As for his choice of language, stick with what you know. What matters is the I2C interface, which the Pis can handle just fine.

The FFT analysis is is to make a modern Apidictor, to analyze frequency content of the buzz the bees make. The inventor of the Apidictor, back in the 60's, believed you could predict swarms well in advance by a change in the relative amplitude of two frequencies. Its an option once you have a microphone in the hive. We provided for that on the board. We have a couple of threads here on the subject, and the Beesource deep archives have articles on the Apidictor. Sorry if you don't think that's "real". If you are not interested in a 2-way exchange of ideas, I'm not sure what you expect from the forum. I was just trying to be "open."


----------



## cybrk

Phoebee said:


> Cybrk,
> 
> The reason for the private PM is so I could give you the e-mail of my friend rather than posting it here.
> 
> As for his choice of language, stick with what you know. What matters is the I2C interface, which the Pis can handle just fine.
> 
> The FFT analysis is is to make a modern Apidictor, to analyze frequency content of the buzz the bees make. The inventor of the Apidictor, back in the 60's, believed you could predict swarms well in advance by a change in the relative amplitude of two frequencies. Its an option once you have a microphone in the hive. We provided for that on the board. We have a couple of threads here on the subject, and the Beesource deep archives have articles on the Apidictor. Sorry if you don't think that's "real". If you are not interested in a 2-way exchange of ideas, I'm not sure what you expect from the forum. I was just trying to be "open."

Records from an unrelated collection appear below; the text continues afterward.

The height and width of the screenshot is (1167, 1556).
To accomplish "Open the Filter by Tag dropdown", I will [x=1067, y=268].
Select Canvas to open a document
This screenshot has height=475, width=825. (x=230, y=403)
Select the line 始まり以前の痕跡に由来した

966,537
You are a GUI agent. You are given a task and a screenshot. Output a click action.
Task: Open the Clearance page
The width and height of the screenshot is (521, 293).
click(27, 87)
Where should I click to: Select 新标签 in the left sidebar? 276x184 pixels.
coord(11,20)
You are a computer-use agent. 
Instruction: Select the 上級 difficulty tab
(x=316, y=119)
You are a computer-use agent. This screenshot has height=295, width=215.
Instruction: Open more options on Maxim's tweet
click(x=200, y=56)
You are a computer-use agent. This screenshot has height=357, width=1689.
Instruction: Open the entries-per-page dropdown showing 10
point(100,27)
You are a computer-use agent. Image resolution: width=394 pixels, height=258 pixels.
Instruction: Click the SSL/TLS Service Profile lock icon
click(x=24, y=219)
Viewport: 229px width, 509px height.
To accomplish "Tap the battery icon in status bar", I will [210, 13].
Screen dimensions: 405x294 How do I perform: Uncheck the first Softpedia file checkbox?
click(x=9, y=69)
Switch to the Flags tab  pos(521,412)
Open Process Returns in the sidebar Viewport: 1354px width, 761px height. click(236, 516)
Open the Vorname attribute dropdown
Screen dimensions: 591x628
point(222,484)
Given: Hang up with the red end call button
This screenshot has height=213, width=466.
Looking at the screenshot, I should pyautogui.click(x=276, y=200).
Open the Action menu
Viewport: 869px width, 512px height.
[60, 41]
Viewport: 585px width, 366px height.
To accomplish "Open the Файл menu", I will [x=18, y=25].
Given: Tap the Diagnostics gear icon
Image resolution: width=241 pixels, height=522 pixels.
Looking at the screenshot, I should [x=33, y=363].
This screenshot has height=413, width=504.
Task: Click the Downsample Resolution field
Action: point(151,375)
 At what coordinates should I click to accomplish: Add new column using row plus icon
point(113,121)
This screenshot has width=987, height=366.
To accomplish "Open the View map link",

Thank you for the additional information
You jumped through many topics without much foundation. Why not invite your friend to this BeeSource forum so he can comment directly? I intend to keep this "open-source" and public. I am familiar with the I2C interface in electronics. I am familiar with the Woods Apidictor in honeybee acoustical analysis. I am also familiar with the fact that bees buzz. 
This open source world of mechatronics and streaming is very new, it's fresh, it's open and its for public consumption and collaboration. I think many young entrepreneurs and innovators are out out here in the honeybee world. I think I am one of the first using this YouTube Creator Studio BETA tool-set to stream beehives A/V with <$100 in micro-electronics from Arduino/Adafruit. I am here in this public forum in an effort to try and solicit/build a sustainable cohesive discussion on it for the future, and for the community. I am not trying to be rude, but your comment could be more specific or informative. Is your comment that the I2C interface on a Pi Model B or any Pi is the solution to audio streaming with YouTube Creator Studio BETA? If this was your intent then, maybe a script or comment sharing your direct experience and how that specific I2C deployment rolled out with the Pi and the YouTube BETA which can be to the benefit of all and not exchanged or hidden in PM's.


----------



## Steve in PA

2200k is what I am using for transcoding scout films into 720p coach's film. I guess I should have been clearer, sorry. I use ffmpeg alot. Almost daily actually. I haven't seen the build on the Pi...yet. 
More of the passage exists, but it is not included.